The 1.5.3 behavior seems a bit odd to me (adjusting your example a bit):
import pandas as pd
df = pd.DataFrame({"a": ["a", "b", float("nan")]})
df["a"] = df["a"].astype("category")
# converts to object dtype (loses category) and replaces nan with None
df.replace([float("nan")], [None])
# no effect (does not replace nan with "c")
df.replace([float("nan")], ["c"])
In 2.0, both of those replace
calls have no effect so I think 2.0 is a bit more consistent when replacing nan
. I'm not a huge fan of the 1.5.3 behavior that loses the category dtype. If you want that behavior in 2.0, I think you could just do df.astype(object).replace(np.nan, None)
.
I'm not sure about raising an error either.

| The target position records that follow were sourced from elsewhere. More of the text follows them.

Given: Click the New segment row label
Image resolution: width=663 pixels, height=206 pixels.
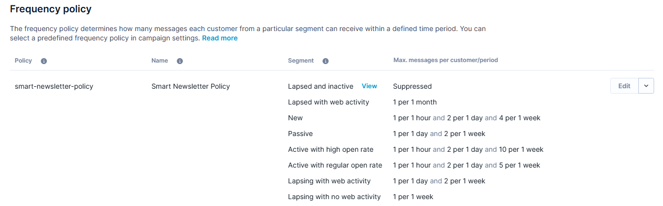Looking at the screenshot, I should (x=295, y=118).
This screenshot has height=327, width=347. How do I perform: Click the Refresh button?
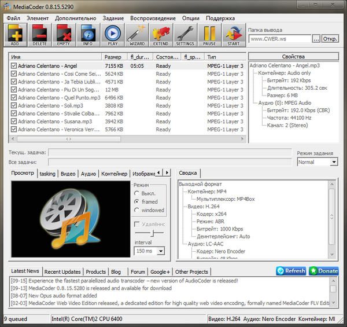tap(291, 271)
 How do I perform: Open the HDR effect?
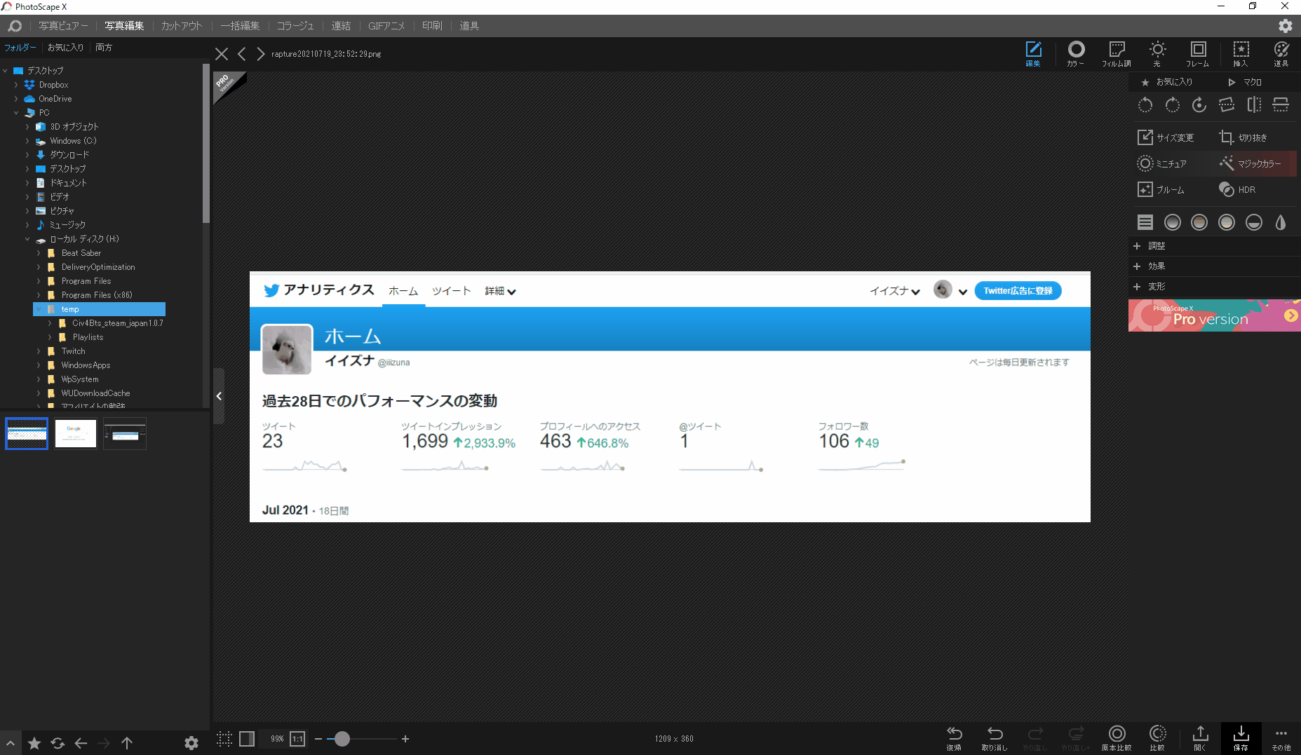(x=1238, y=189)
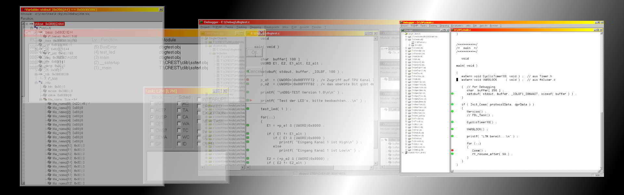Toggle the SUSP checkbox in Task L7M
The width and height of the screenshot is (624, 195).
point(152,117)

At the moment, replacing a category that does not exist in the existing categorical dtype has no effect:
# no effect ("c" is not an existing category)
df.replace(["c], ["d"])
Since the nan
is not actually one of the categories (it represents a missing value), I think you could argue it should also have no effect when trying to replace.
All of that said, I don't feel too strongly here. Open to other thoughts.
@phofl, any thoughts?
Comment From: lukemanley
Looks like there is another open issue discussing replacing nan in a categorical: https://github.com/pandas-dev/pandas/issues/40472
Comment From: phofl
So we are avoiding losing the dtype now? This is a + imo. So sounds good. But should probably adjust whatsnew
Comment From: lukemanley
So we are avoiding losing the dtype now? This is a + imo. So sounds good. But should probably adjust whatsnew
Correct, 2.0 no longer loses the dtype and casts to object. Replacing nan in a categorical now has no-effect regardless of replacement value. (1.5.3 had an edge case that would convert to object and replace if the replacement value was NA-like)
Comment From: phofl
Sounds good to me.
@jbrockmendel any thoughts here?
Comment From: jbrockmendel
There was an issue a while back (not specific to categorical) about replacing nan with None and the conclusion IIRC was to respect that the user specifically asked for that. If we want to raise and tell the user to explicitly case first I'd be OK with that, but I don't think silently ignoring what they specifically asked for is helpful.
Also note that trying to replace nan with non-na 4 or even a category "a" silently is a no-op. This is definitely a bug.
Comment From: lithomas1
@lukemanley @phofl Any action to take here?
Comment From: jbrockmendel
The special casing of CategoricalDtype in Series.replace was deprecated in 2.x and is gone in main. Closing as complete.